A COVID-19 world, where shelter in place orders and social isolation is the new normal, there is still one sure thing. You have to eat food, and therefore you have to go shopping. Yesterday, after about four weeks of isolating and not leaving my house, I went on an adventure! If only it were so simple.
Anxiety in the Worst of Times
I have probably talked ad nauseam about my anxiety of just staying indoors. The fear of the unknown. Of what tomorrow brings and if being an introvert is enough to get me through this social isolation. I was never a social butterfly, but I did leave my house. Writing in coffee shops have a certain ambiance that is so helpful when writing. The fantastic coffee helps as well. An introvert usually can be in a social situation without participation, but now we live in a world where social distancing and isolation are encouraged. Rightfully so, but I miss being in the world.

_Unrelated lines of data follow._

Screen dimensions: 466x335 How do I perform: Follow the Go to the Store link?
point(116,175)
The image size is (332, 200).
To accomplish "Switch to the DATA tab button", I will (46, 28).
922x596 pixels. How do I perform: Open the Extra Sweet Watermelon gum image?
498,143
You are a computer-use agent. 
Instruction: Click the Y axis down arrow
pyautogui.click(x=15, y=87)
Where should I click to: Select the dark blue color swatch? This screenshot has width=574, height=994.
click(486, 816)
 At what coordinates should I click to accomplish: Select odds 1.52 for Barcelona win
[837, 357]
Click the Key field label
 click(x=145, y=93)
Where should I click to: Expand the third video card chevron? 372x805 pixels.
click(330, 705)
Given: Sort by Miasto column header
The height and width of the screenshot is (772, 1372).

A trip to the store should be one that is relaxing—getting food so that you can live. Not so much when my anxiety is out of control at this point in my life. I had to go out, and it was a solo trip because they advise it as the best way to limit the people. It was a sight I was not ready for at all. The entrance to the grocery store was fixated to restrict the people. There were lines set up by shopping carts and yellow tape that police carry herding people into the store. A security guard stands at the front making sure people have masks on. There were lines in which you have to follow to make the flow in the store better and efficient. It was out of an Orwell novel, but it is our new reality.

Every five minutes or so over the PA, they remind us that social distancing is encouraged and to only grab the items that you wish to buy. The process is slow as you wait for people to leave an aisle so that you can go down and pick your items. When you hear someone cough or sneeze (which I did because of my allergies), you get looked at like a social pariah.

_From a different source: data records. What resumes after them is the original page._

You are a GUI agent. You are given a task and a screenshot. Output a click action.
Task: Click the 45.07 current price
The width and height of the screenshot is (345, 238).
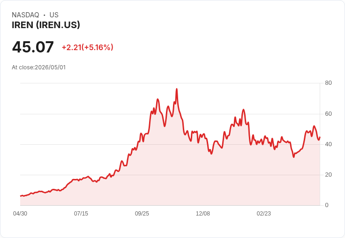coord(33,47)
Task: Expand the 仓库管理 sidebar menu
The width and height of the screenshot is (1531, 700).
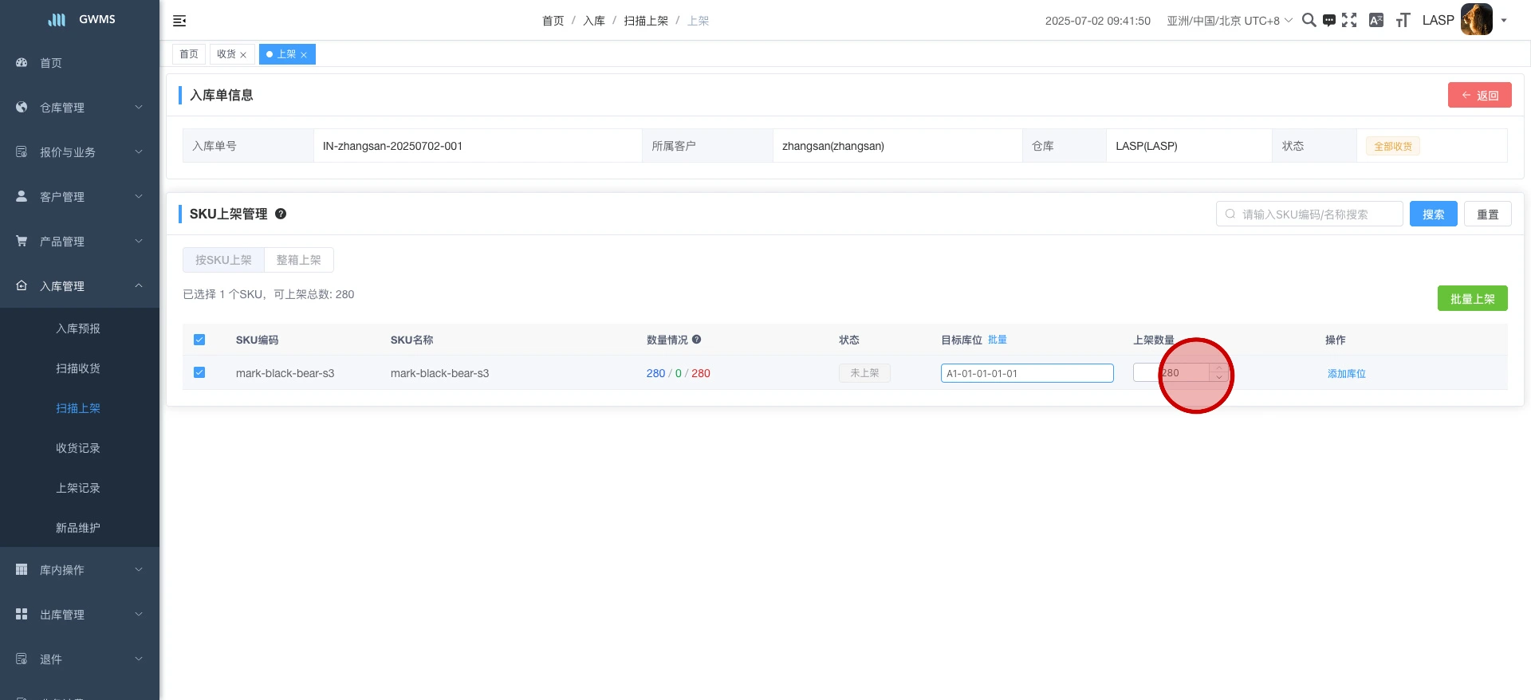Action: [80, 108]
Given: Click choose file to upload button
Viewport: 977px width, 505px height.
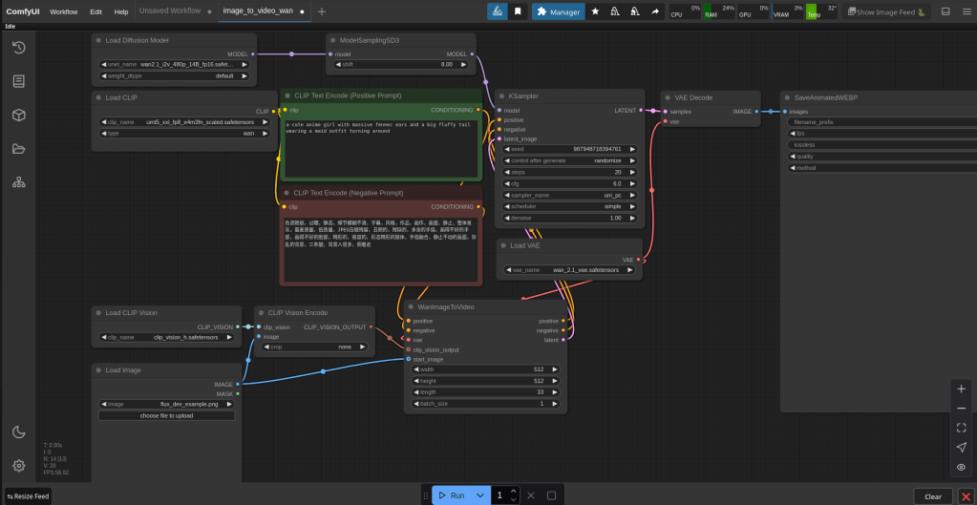Looking at the screenshot, I should [x=166, y=415].
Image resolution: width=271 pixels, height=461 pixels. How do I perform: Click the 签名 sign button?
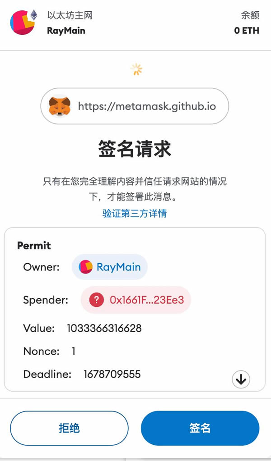point(200,428)
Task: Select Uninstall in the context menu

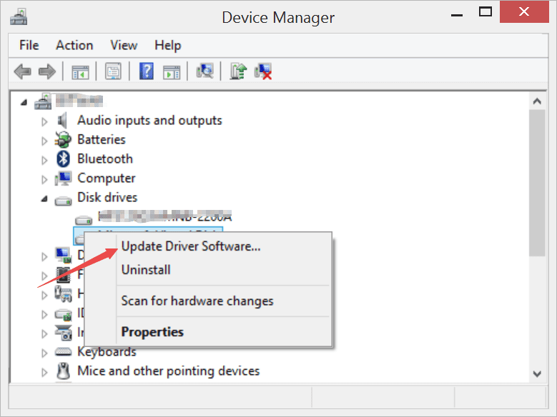Action: coord(146,270)
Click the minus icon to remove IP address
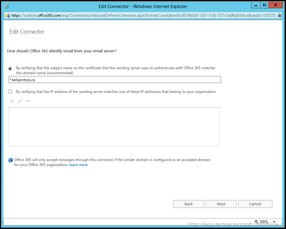286x229 pixels. 28,101
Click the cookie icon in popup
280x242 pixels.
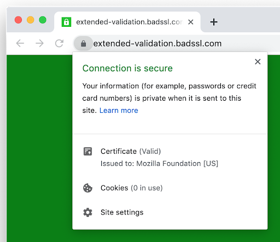pyautogui.click(x=88, y=188)
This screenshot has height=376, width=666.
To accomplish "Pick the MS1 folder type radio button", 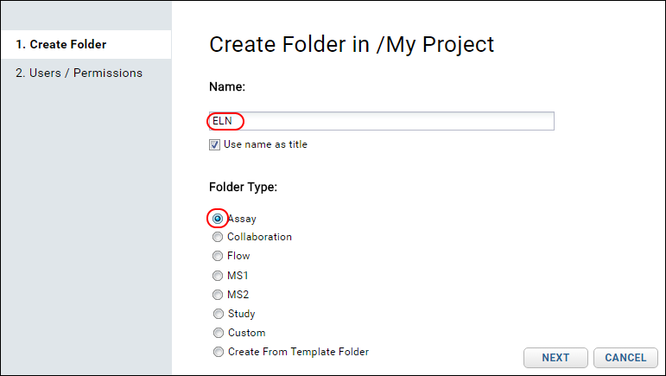I will pyautogui.click(x=218, y=276).
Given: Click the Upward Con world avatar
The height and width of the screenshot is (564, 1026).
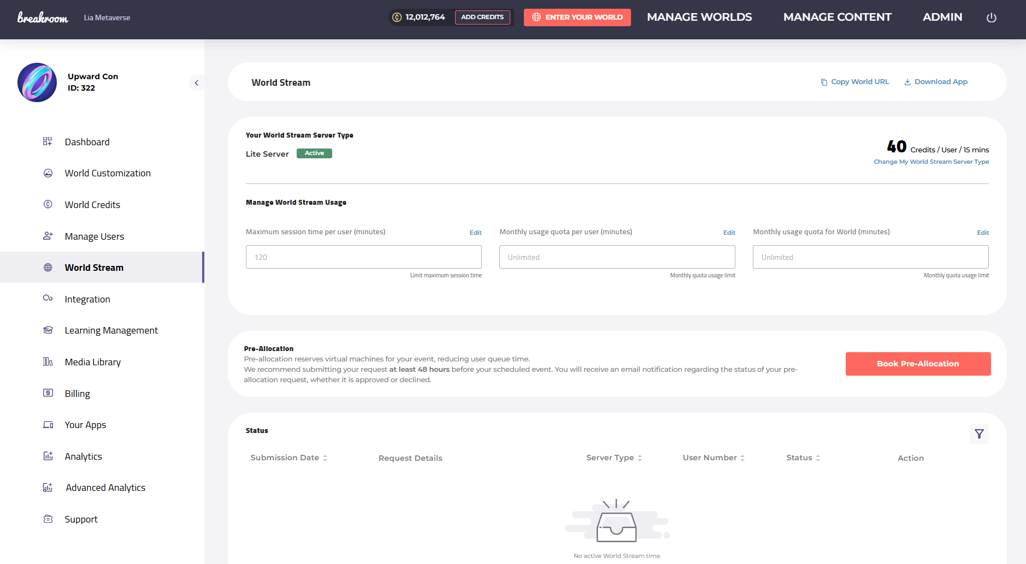Looking at the screenshot, I should pos(37,82).
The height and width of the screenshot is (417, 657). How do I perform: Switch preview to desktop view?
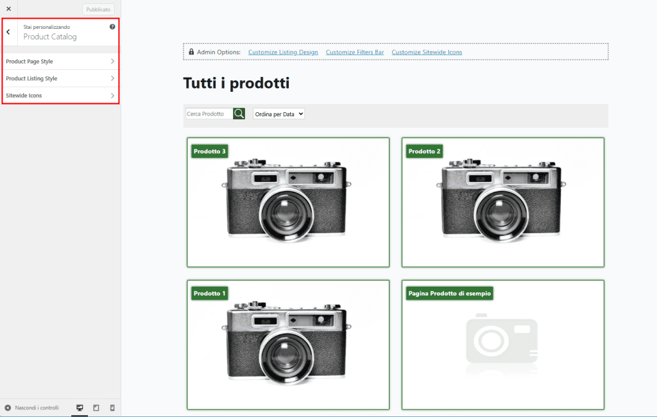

I was overly anxious before even stepping in the door, and it was worse when I got in. I had to move fast, which is impossible now. It did not help that breathing in a mask is uncomfortable, but with glasses, you have to contend with the constant fogging when you breathe too hard. I almost passed out from the anxiety twice. Somehow I prevailed and got my supplies for the next four weeks. It was perhaps the worst experience so far since COVID-19 took over the world.

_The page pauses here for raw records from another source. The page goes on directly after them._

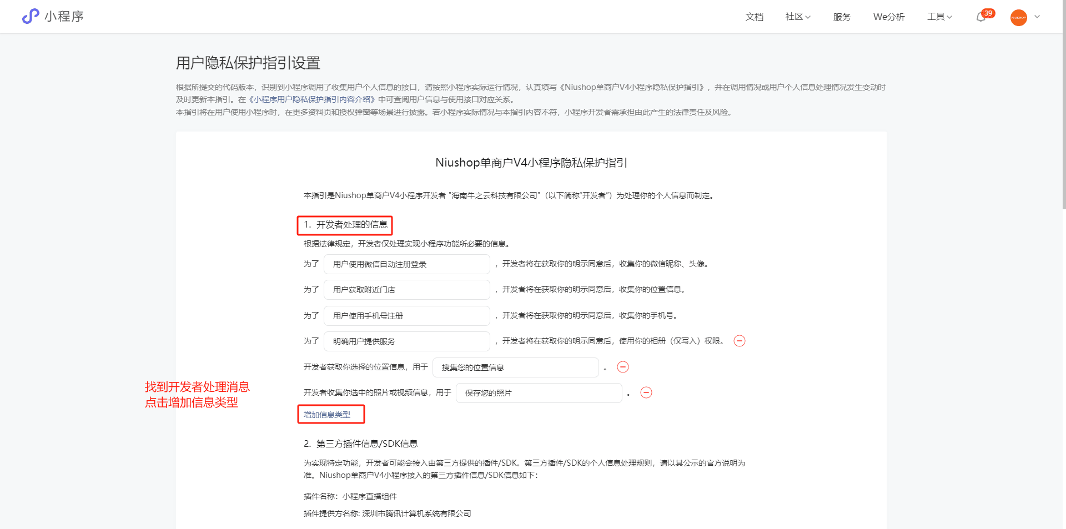Edit the 用户获取附近门店 purpose field
Viewport: 1066px width, 529px height.
(x=406, y=290)
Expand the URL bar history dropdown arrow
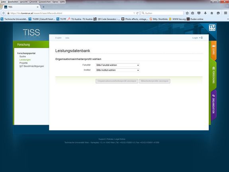This screenshot has width=229, height=172. (134, 13)
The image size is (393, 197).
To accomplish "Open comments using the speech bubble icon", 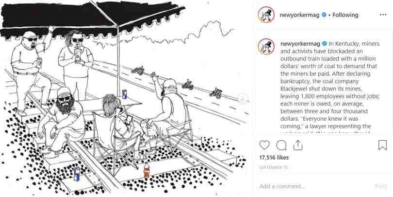I will point(281,145).
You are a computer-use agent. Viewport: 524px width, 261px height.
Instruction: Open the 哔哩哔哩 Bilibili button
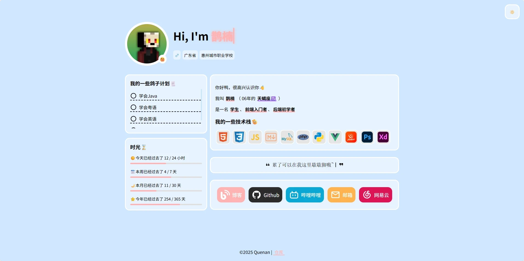(x=305, y=195)
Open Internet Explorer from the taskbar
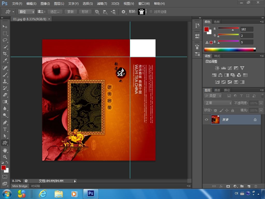Viewport: 265px width, 199px height. pyautogui.click(x=42, y=194)
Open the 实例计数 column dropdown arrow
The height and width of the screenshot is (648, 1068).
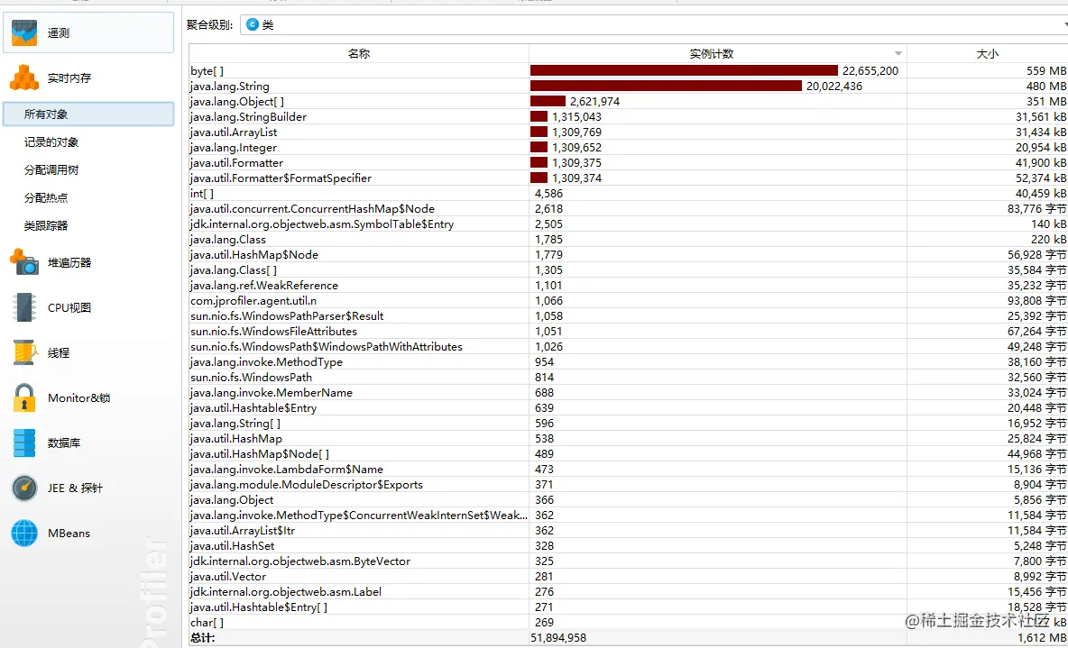pyautogui.click(x=897, y=53)
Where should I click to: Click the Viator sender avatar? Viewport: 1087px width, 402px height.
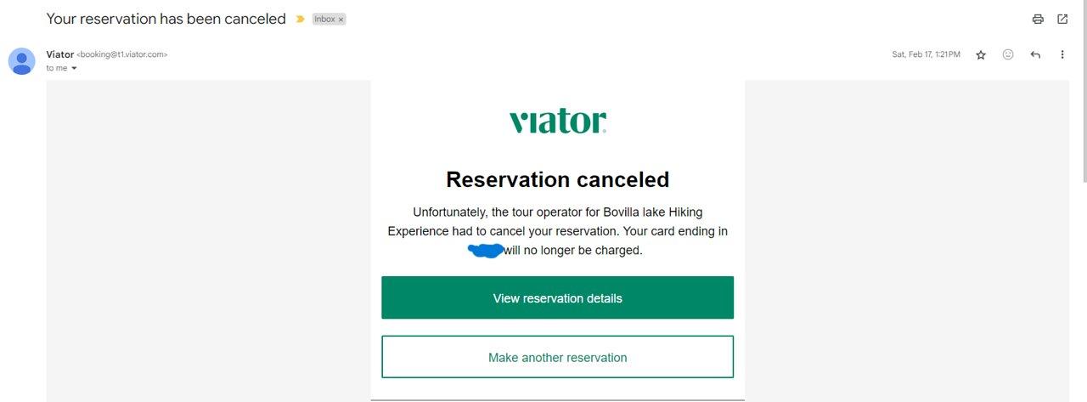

After putting away my groceries, I took the rest of the day off to recover. My anxiety was still through the roof until I finally laid my head down for the night. I feel better today, having put the experience behind me, but I know it is a matter of time when I will once again have to shop for food. Perhaps I can try the online shopping and pick up option and see if that helps. Who knows. I will put it far from my mind because it is a problem for another day. Stay strong in the fight.